Task to carry out:
Scan the entries below. Return every line that includes "will".

The data:
○ ○ ○

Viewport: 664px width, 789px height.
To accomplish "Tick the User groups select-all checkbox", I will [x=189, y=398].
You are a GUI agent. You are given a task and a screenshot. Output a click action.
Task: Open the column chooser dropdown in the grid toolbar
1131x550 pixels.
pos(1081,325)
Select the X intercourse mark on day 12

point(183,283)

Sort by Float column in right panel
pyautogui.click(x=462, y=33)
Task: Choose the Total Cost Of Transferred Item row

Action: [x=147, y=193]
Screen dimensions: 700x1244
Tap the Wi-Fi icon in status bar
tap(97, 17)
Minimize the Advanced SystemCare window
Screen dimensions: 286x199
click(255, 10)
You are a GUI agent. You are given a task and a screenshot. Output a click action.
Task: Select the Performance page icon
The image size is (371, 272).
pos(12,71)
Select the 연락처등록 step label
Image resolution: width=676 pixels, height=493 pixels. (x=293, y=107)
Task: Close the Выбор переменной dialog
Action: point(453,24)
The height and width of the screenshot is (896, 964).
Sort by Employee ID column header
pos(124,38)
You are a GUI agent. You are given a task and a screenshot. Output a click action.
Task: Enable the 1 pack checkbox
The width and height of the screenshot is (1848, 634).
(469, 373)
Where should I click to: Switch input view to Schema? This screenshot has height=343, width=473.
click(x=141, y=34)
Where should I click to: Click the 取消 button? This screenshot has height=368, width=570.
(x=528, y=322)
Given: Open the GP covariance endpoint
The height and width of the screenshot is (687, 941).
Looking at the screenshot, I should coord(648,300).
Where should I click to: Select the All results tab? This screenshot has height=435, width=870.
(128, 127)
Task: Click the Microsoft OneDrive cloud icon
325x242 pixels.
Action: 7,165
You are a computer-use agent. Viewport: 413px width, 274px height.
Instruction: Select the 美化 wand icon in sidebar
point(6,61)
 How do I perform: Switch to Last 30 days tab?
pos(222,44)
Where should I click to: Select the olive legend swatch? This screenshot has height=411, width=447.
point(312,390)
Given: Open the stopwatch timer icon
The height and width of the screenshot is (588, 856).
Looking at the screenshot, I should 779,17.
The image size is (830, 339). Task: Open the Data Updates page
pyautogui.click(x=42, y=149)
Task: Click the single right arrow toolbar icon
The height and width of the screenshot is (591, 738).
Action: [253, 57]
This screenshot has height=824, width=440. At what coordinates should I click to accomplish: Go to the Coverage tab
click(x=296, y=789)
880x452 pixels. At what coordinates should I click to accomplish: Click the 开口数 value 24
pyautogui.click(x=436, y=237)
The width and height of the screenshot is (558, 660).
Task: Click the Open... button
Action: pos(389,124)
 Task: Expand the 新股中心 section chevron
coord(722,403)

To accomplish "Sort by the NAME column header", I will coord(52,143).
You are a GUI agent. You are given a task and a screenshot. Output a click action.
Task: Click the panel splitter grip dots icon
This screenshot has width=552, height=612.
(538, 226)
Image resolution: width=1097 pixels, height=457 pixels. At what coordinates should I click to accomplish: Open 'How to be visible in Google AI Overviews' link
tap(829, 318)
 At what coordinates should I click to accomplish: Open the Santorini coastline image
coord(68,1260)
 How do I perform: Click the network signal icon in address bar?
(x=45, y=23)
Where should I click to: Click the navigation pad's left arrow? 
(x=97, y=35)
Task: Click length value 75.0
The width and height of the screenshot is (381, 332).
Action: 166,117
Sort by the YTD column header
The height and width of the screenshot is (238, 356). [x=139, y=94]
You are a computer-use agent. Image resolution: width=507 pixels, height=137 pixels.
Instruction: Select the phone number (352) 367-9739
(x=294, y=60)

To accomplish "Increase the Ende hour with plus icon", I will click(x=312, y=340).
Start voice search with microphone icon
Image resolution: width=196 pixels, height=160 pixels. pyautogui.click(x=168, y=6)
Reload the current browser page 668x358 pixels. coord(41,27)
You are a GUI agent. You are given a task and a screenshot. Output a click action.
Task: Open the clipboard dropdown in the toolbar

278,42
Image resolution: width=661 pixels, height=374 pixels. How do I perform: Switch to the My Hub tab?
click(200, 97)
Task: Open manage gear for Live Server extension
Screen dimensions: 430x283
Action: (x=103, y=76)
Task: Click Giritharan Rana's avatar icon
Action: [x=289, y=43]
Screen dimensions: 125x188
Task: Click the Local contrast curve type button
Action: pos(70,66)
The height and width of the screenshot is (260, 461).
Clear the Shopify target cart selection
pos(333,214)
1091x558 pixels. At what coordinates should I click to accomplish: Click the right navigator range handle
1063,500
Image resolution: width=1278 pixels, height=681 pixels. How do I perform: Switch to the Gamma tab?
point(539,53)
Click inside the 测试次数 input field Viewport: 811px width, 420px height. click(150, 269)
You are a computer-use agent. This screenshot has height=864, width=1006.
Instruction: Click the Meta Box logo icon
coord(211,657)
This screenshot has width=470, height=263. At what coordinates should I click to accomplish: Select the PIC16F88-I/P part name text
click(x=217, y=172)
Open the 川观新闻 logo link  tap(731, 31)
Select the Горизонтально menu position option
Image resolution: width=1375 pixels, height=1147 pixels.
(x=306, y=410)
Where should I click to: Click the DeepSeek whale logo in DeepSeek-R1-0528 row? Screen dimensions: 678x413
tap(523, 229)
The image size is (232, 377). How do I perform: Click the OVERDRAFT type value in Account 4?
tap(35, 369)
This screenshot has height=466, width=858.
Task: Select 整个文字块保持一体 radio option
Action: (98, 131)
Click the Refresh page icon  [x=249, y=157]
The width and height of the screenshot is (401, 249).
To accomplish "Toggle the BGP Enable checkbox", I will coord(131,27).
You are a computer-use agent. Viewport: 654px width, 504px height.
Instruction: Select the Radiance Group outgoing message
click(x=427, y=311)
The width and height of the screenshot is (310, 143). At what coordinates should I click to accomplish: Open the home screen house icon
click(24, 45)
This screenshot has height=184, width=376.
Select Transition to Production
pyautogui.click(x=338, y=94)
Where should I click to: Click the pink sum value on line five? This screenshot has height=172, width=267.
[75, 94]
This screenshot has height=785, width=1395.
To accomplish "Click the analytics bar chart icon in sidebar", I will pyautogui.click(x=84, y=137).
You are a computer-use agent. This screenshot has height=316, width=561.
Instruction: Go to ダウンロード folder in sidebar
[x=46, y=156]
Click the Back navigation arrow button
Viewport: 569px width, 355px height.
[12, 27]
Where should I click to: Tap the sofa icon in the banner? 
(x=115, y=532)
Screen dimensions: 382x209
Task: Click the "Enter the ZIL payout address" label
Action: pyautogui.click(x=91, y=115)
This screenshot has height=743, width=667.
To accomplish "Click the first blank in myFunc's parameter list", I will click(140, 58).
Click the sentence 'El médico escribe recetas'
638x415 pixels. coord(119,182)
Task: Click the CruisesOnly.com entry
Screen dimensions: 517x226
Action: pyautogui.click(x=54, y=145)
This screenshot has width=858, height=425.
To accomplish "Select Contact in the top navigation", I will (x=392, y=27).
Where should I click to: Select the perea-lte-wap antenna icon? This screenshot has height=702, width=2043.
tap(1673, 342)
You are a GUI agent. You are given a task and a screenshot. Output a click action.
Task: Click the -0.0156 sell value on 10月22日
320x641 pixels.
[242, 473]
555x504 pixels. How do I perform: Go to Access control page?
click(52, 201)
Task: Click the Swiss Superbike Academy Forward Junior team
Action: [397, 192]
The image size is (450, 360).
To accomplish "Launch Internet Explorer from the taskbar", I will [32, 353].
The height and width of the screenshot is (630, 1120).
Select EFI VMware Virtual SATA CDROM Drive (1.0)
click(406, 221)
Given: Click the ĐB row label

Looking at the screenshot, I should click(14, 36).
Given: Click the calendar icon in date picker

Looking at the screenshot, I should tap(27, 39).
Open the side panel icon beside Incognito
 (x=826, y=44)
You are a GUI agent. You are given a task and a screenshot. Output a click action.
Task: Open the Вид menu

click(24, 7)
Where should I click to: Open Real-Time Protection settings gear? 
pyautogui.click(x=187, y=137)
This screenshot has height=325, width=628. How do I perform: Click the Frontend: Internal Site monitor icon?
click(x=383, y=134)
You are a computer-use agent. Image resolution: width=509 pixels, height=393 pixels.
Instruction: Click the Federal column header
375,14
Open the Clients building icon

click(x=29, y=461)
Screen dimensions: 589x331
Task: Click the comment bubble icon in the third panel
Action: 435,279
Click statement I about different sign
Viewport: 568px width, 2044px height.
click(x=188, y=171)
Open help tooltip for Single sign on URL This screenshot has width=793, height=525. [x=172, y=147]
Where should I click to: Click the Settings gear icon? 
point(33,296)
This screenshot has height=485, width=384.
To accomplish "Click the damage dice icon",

○ ○ ○

Reply:
To accomplish "Tick the User groups select-all checkbox", I will [x=189, y=398].
To accomplish "Sort by the NAME column header", I will coord(52,143).
To accomplish "Increase the Ende hour with plus icon", I will click(x=312, y=340).
To accomplish "Toggle the BGP Enable checkbox", I will coord(131,27).
To accomplish "Click the analytics bar chart icon in sidebar", I will pyautogui.click(x=84, y=137).
To accomplish "Click the first blank in myFunc's parameter list", I will click(140, 58).
To accomplish "Select Contact in the top navigation", I will (x=392, y=27).
To accomplish "Launch Internet Explorer from the taskbar", I will [32, 353].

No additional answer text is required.